Even condensing CO2 out of the atmosphere shifts the isotopic composition a little bit: the lighter ones will condense faster than the heavier ones. Evaporating water and CO2 again shows the lighter ones somewhat higher than the heavier ones. The change is about -10 per mil oceans to atmosphere and -2 per mil atmosphere to oceans. Direct condensing CO2 out of the atmosphere: no idea, but as can be seen in condensing water vapour, not unimportant.
But if you make CO2 out of natural gas (as is common for industrial use), the carbon isotopic composition is at -40 to -80 per mil.
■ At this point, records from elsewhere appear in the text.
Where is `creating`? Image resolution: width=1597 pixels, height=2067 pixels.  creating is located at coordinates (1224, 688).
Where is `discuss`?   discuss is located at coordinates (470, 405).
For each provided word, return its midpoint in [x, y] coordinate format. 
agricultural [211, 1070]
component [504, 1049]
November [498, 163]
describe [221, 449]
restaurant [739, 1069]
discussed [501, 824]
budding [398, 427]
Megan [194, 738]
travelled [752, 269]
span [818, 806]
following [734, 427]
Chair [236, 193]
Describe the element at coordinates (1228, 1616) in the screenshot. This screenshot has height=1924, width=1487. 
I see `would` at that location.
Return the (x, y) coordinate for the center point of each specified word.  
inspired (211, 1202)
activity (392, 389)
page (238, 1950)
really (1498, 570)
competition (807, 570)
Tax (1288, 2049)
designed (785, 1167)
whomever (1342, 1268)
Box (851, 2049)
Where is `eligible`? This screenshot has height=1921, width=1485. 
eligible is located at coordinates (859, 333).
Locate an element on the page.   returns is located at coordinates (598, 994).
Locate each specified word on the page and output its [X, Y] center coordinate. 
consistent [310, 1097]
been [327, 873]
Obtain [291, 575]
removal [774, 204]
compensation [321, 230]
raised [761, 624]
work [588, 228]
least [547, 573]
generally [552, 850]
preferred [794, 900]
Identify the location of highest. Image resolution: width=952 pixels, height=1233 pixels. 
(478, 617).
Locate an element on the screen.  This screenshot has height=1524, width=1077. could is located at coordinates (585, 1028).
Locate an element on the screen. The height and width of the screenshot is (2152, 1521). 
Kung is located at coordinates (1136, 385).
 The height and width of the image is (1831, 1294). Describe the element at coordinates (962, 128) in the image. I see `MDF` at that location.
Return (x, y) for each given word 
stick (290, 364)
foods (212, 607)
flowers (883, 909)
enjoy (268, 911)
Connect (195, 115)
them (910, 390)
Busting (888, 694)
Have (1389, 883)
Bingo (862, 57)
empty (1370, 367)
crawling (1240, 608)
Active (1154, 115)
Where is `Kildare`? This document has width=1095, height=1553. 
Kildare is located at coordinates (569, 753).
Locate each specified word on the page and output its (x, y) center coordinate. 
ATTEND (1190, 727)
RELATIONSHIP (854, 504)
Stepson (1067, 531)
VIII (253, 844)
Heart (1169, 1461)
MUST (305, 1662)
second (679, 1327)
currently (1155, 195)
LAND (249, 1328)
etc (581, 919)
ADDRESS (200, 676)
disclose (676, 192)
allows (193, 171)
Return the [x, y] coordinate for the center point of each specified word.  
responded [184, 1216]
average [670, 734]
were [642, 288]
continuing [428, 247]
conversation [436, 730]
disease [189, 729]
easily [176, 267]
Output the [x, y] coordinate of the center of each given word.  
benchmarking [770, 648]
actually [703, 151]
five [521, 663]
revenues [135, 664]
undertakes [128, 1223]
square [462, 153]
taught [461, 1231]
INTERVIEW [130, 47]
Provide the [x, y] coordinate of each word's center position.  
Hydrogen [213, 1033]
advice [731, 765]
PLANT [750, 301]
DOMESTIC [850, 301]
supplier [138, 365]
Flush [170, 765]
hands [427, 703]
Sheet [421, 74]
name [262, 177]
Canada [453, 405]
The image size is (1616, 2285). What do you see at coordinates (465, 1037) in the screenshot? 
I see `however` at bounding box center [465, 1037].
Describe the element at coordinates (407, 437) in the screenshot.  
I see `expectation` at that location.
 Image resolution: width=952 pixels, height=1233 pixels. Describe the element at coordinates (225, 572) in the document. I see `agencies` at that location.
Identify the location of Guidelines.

That doesn’t make much difference for the NDIR measurements used in most stations today, as IR absorption differences for different isotopes are not that much different for the current technique, but as the resolution increases with new techniques, new, more accurate standards even for the isotopic composition may be needed.
Anyway, accurate measurements need calibration and cross-calibration, no matter if that is for blood tests or CO2 measurements. The higher the resolution of the measurements gets, the more accurate the calibration gases need to be known, and the more the calibration gases need to have a similar isotopic composition as what has to be measured.